Evaluate the appropriateness of team actions related to design processes:

• A: Very appropriate.

• B: Somewhat appropriate.

• C: Somewhat inappropriate.

• D: Very inappropriate.

• E: Not sure.Consider scenarios such as:

• Skipping essential ranking steps in decision-making.

• Developing full prototypes prematurely instead of utilizing Working Drawing Models (WDMs).

• Delaying stakeholder and peer input until later stages of the design process.

Servo Motors

Definition: Servo motors are critical components of the retrieval system; they offer precise control between defined positions, typically moving between 0 and 180 degrees. Unlike DC motors, which provide continuous rotation, servo motors allow for specific positioning.

Components of Servo Motors:

• DC Motor: Serves as the core movement unit, harnessing electrical energy into mechanical power.

• Gears: Engage to provide the necessary position control and torque amplification.

• Output Position Sensor: Supplies feedback to the control system regarding the actual position of the motor shaft.

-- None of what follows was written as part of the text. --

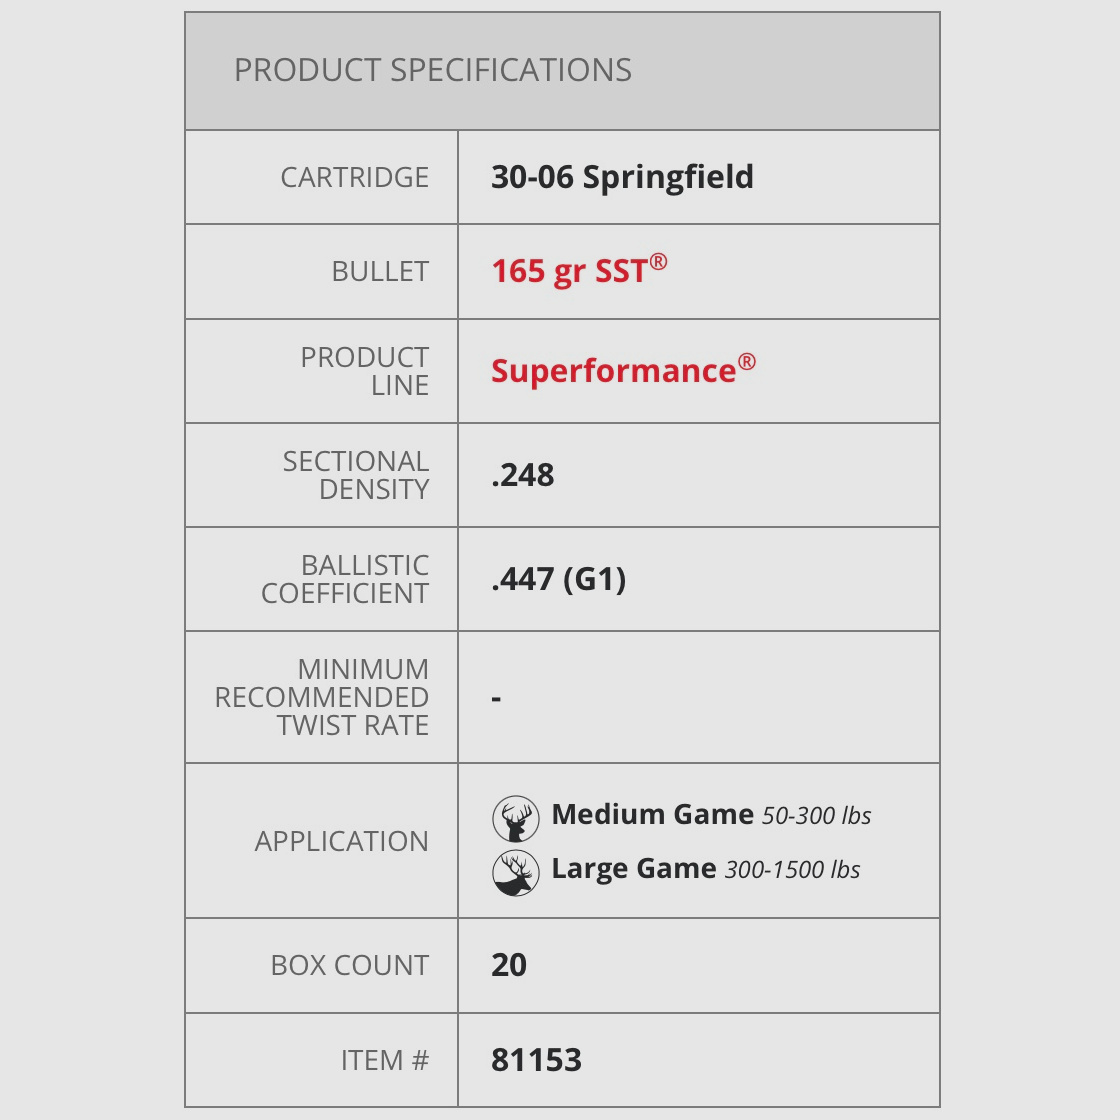
Task: Click the Application row label
Action: [x=341, y=841]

• Electronic Control System: Manages the flow of power and direction of the servo motor based on input commands.

Feedback Control Basics

Essential components of a feedback control system:

• Input: Commanded Shaft Position (via Arduino or other control systems).

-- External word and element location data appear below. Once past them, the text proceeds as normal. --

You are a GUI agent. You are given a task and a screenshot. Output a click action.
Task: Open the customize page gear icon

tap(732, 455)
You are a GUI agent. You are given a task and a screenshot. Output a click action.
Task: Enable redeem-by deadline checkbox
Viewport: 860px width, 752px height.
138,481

• Actual Shaft Position: The current physical position of the motor as reported by the output sensor.

• Motor and gear interactions: Ensure the desired output aligned with system commands.

Practical Servo Usage Challenges

• Limitations that may affect the application of servo motors in retrieval systems include:

  • Torque capacity: Requires careful calculations to match system requirements.

  • Weight balance: Proper distribution is essential for effective operation and to prevent mechanical failure.

  • Speed and response time: Must meet design specifications for real-time operations.

Example Scenarios:

• Excavator's Hydraulic Boom Issue: Analyze the impact of winch placement on lifting capacity and how it must consider load distribution and safety.

Team-Based Learning

• Encourage teamwork in identifying risks associated with project components and managing them using structured risk classification tables and matrices.

Risk Analyses

• Assess identified risks based on their severity and likelihood, developing action plans to address each risk effectively.

Risk Management Strategies

• Engage in strategies such as avoidance, mitigation, transferring or accepting risks based on thorough evaluation to ensure project success.

The E-Poster Process

• Create effective e-posters that incorporate critical design aspects, insights from the design process, and evaluations of risk management practices to clearly communicate project outcomes.

Feedback Mechanisms

• Implement the 3x3 Feedback Model to deliver and receive constructive feedback effectively during peer evaluations, promoting continuous improvement throughout the project cycle.

Conclusion

Students should aim to develop a comprehensive understanding of servo motors, the design process, and efficient cooperative project management strategies to excel in upcoming competitions, enhancing both their technical skills and collaborative capabilities.